Bagikan:

TRENGGALEK - Dinas Peternakan Kabupaten Trenggalek, Jawa Timur, berupaya mempertahankan populasi ternak sapi spesies lokal "galekan" kendati tidak masuk tipe unggul dan jumlahnya terus menurun.

"Saat ini jumlah sapi galekan tinggal 33 ekor. Kami ingin populasi ini bisa dipertahankan, bahkan ditingkatkan," kata Kepala Bidang Bina Produksi dan Usaha Peternakan Dinas Peternakan Kabupaten Trenggalek, Yoyon Hariyanto dilansir ANTARA, Jumat, 10 Februari.

Terus menurunnya populasi sapi galekan tidak lepas dari kualitas ternak dibanding sapi jenis lain, yang biasanya memiliki bobot lebih berat dan nilai jual tinggi di pasaran.

Berbeda dengan jenis lainnya, sapi galekan  cenderung berukuran lebih kecil dan nilai jual jauh lebih rendah. Akibatnya, minat peternak memelihara ataupun mengembangbiakkan sapi galekan juga rendah.

Di Indonesia galur sapi ada 13-an, salah satunya adalah sapi galekan. Galur sapi galekan ditetapkan berdasarkan Surat Keputusan Menteri Pertanian  Nomor 617/KPTS/PK.020/M/09/2020 tentang Penetapan Rumpun Sapi Galekan," katanya.

Keberadaan 33 ekor sapi galekan itu bahkan hanya ada di Unit Pelaksana Teknis Pembibitan dan Pengembangbiakan sapi galekan milik Dinas Pertanian Trenggalek.

Di masyarakat atau di peternak, populasinya diduga sudah tidak ada.

Upaya konservasi kini coba digiatkan pemerintah daerah melalui dinas peternakan lantaran populasi sapi lokal itu terus merosot drastis. Kondisi itu berbanding terbalik dengan populasi sapi galekan pada masa-masa sebelumnya.

"Populasi turun drastis dan dinas peternakan sejak 2014 fokus untuk penyelamatan dari ancaman kepunahan. Awalnya ada sekitar 5-6 ekor yang kami beli dari masyarakat dan saat ini sudah berkembang menjadi 33 ekor," katanya.

Menurut Yoyon, banyak faktor yang melatarbelakangi sehingga populasi sapi hasil perkawinan silang antara bos javanicus dan bos indicus di Trenggalek yang dikawinkan secara alami dan dipelihara masyarakat secara turun-temurun itu menurun dan jarang dijumpai di masyarakat.

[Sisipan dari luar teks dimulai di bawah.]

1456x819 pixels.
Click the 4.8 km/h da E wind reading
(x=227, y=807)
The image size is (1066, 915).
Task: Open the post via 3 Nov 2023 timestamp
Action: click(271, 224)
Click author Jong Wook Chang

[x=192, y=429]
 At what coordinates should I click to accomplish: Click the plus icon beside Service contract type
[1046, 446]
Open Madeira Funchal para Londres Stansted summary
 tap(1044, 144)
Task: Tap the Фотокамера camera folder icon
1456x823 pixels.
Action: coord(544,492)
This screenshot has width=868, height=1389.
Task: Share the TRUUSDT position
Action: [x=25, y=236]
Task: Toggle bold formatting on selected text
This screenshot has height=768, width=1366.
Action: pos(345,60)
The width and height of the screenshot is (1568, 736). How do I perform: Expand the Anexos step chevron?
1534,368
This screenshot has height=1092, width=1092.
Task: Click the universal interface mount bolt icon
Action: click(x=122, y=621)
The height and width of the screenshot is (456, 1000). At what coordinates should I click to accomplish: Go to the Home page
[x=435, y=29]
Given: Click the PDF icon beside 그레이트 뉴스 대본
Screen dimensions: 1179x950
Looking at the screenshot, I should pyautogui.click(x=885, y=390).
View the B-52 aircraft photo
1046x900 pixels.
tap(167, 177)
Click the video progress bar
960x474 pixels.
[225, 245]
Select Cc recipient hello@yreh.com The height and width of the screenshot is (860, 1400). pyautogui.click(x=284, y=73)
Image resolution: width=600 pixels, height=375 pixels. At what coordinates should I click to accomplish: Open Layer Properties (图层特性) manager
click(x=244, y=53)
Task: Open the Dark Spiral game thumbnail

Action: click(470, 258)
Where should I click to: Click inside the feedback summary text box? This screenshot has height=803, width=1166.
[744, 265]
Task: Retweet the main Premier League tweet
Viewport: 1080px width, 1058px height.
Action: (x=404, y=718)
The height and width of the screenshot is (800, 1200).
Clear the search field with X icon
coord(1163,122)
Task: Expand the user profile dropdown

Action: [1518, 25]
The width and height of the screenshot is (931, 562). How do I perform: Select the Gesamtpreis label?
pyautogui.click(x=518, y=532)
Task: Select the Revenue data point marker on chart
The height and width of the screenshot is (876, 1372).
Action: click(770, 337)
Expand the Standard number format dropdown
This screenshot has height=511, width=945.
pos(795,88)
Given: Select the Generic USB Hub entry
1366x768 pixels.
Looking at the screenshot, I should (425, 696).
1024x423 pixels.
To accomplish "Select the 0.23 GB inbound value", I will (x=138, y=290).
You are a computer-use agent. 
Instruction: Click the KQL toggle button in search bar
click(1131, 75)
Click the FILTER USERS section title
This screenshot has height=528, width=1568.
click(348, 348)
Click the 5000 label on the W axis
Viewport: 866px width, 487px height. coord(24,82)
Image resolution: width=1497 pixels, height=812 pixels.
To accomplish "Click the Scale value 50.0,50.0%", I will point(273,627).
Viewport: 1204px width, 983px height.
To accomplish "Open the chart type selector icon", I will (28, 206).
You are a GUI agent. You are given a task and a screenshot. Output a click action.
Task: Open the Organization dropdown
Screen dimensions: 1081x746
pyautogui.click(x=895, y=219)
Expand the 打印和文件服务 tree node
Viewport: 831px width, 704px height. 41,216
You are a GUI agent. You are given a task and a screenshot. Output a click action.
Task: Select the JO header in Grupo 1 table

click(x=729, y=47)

Mulai dari harga jual yang rendah hingga bobot sapi yang lebih sedikit jika dibandingkan dengan sapi yang umumnya banyak dipelihara masyarakat.

"Karena keengganan masyarakat memelihara. Secara postur lebih kecil, lebih rendah ketimbang sapi eksotis dari luar negeri seperti limosin dan simental sehingga masyarakat beralih ke sapi itu. Selain itu juga pengaruh harga jual. Untuk bobot sapi galekan jantan biasanya antara 350-400 kilogram, betina sekitar 300-an kilogram, sedangkan limosin bisa sampai satu ton lebih," ujarnya.

Yoyon menyebutkan sapi yang persebarannya dulu banyak ditemui di kawasan pesisir selatan dan kawasan pegunungan Trenggalek itu mempunyai daya adaptasi yang baik terhadap lingkungan. Selain itu, sapi galekan juga disebut mudah berkembang biak sehingga menjadi salah satu keunggulan sapi galekan.

“Karena melewati adaptasi proses yang panjang karena sudah ratusan, berabad-abad sudah ada di Trenggalek. Mudah beradaptasi terkait makanan, lebih gampang bunting sebenarnya. Kemudian karena makanan murni (alam) sehingga lebih sehat,” ujarnya.

Saat ditetapkan Kementan sebagai sapi asli Trenggalek, jumlah sapi yang memiliki ciri khas garis hitam di sepanjang punggungnya dan warna putih kemerahan hingga kecokelatan itu sebanyak 71 ekor dengan rincian 20 ekor dewasa jantan, 41 ekor dewasa betina dan 10 ekor sapi muda.

Namun lambat laun populasi sapi itu menurun hingga dilakukan upaya konservasi. Sebab galekan menjadi salah satu kekayaan alam yang dimiliki Trenggalek sehingga harus terus dilestarikan.